Re: Re: [DISCUSS] FLIP-168: Speculative execution for Batch Job

Zhu Zhu Tue, 10 May 2022 21:30:48 -0700

Hi everyone,

According to the discussion and updates of the blocklist
mechanism[1] (FLIP-224), I have updated FLIP-168 to make
decision on itself to block identified slow nodes. A new
configuration is also added to control how long a slow
node should be blocked.


[1] https://lists.apache.org/thread/fngkk52kjbc6b6v9nn0lkfq6hhsbgb1h

Thanks,
Zhu

Zhu Zhu <[email protected]> 于2022年4月29日周五 14:36写道：
>
> Thank you for all the feedback!
>
> @Guowei Ma
> Here's my thoughts for your questions:
> >> 1. How to judge whether the Execution Vertex belongs to a slow task.
> If a slow task fails and gets restarted, it may not be a slow task
> anymore. Especially given that the nodes of the slow task may have been
> blacklisted and the new task will be deployed to a new node. I think we
> should again go through the slow task detection process to determine
> whether it is a slow task. I agree that it is not ideal to take another
> 59 mins to identify a slow task. To solve this problem, one idea is to
> introduce a slow task detection strategy which identifies slow tasks
> according to the throughput. This approach needs more thoughts and
> experiments so we now target it to a future time.
>
> >> 2. The fault tolerance strategy and the Slow task detection strategy are 
> >> coupled
> I don't think the fault tolerance and slow task detecting are coupled.

━━━━━━

◆ **Exercise tasks**:
1/ According to the speculative execution thread, what does the newly added configuration in FLIP-168 control?
2/ Reproduce the part of the speculative execution thread that begins at the words "According to the discussion" and stops after "should be blocked.".

━━━━━━

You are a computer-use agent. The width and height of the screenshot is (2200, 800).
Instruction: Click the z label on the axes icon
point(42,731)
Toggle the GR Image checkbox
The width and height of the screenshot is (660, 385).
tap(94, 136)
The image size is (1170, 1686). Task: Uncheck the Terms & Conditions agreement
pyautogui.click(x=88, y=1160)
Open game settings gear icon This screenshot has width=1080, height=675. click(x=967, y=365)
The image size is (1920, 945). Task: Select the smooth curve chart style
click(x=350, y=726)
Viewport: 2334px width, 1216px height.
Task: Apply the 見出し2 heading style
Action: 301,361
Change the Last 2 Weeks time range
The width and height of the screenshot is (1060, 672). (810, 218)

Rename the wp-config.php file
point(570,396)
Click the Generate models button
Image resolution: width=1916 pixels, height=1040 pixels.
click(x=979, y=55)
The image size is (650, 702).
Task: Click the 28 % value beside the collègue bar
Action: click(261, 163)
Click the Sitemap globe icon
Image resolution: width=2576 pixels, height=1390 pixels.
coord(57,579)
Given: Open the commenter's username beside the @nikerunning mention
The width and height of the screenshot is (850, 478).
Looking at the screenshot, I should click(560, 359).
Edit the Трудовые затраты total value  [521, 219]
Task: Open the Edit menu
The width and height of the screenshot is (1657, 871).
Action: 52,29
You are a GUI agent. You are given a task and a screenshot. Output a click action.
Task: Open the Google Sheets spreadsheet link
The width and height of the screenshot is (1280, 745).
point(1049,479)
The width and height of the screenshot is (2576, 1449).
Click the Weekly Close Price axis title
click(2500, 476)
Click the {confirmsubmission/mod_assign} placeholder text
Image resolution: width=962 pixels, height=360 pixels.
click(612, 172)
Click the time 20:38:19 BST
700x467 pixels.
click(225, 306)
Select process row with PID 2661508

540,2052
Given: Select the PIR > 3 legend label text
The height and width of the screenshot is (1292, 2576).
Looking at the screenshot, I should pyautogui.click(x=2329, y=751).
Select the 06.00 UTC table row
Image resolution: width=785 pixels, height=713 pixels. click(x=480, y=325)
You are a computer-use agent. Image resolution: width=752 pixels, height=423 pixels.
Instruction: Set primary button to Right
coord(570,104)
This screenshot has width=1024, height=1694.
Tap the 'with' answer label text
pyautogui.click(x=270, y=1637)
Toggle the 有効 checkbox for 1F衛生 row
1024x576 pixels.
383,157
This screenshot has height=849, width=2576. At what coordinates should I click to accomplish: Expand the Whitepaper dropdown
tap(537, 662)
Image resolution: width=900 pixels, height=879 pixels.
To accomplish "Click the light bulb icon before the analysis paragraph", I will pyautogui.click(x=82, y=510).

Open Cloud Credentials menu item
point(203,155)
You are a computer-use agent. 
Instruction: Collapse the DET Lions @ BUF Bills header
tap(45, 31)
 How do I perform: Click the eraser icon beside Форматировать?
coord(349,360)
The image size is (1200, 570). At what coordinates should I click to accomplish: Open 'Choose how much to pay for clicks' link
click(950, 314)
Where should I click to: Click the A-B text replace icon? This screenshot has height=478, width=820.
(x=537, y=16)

━━━━━━

◆ **Full answers**:
1/ It controls how long a slow node should be blocked.

2/
According to the discussion and updates of the blocklist
mechanism[1] (FLIP-224), I have updated FLIP-168 to make
decision on itself to block identified slow nodes. A new
configuration is also added to control how long a slow
node should be blocked.